(Stored items)
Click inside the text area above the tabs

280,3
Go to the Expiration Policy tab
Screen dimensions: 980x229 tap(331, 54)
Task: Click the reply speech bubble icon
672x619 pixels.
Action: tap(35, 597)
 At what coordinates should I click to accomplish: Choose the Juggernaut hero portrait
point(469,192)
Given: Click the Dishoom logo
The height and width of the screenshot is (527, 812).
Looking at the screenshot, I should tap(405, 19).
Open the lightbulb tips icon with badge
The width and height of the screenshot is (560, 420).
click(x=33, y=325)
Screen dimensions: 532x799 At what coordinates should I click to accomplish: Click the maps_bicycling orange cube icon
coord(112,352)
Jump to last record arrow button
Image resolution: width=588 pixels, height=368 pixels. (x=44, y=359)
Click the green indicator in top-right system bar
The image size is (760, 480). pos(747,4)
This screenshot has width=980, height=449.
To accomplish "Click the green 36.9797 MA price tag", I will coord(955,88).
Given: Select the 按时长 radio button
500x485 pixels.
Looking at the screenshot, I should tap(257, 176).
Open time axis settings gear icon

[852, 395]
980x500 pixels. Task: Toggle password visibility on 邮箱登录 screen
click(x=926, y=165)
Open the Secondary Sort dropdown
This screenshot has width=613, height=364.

# Exercise requirements
Transcribe the records above exactly, keeping every line.

# Answer for this exercise
Click inside the text area above the tabs

280,3
Go to the Expiration Policy tab
Screen dimensions: 980x229 tap(331, 54)
Task: Click the reply speech bubble icon
672x619 pixels.
Action: tap(35, 597)
 At what coordinates should I click to accomplish: Choose the Juggernaut hero portrait
point(469,192)
Given: Click the Dishoom logo
The height and width of the screenshot is (527, 812).
Looking at the screenshot, I should tap(405, 19).
Open the lightbulb tips icon with badge
The width and height of the screenshot is (560, 420).
click(x=33, y=325)
Screen dimensions: 532x799 At what coordinates should I click to accomplish: Click the maps_bicycling orange cube icon
coord(112,352)
Jump to last record arrow button
Image resolution: width=588 pixels, height=368 pixels. (x=44, y=359)
Click the green indicator in top-right system bar
The image size is (760, 480). pos(747,4)
This screenshot has width=980, height=449.
To accomplish "Click the green 36.9797 MA price tag", I will coord(955,88).
Given: Select the 按时长 radio button
500x485 pixels.
Looking at the screenshot, I should tap(257, 176).
Open time axis settings gear icon

[852, 395]
980x500 pixels. Task: Toggle password visibility on 邮箱登录 screen
click(x=926, y=165)
Open the Secondary Sort dropdown
This screenshot has width=613, height=364.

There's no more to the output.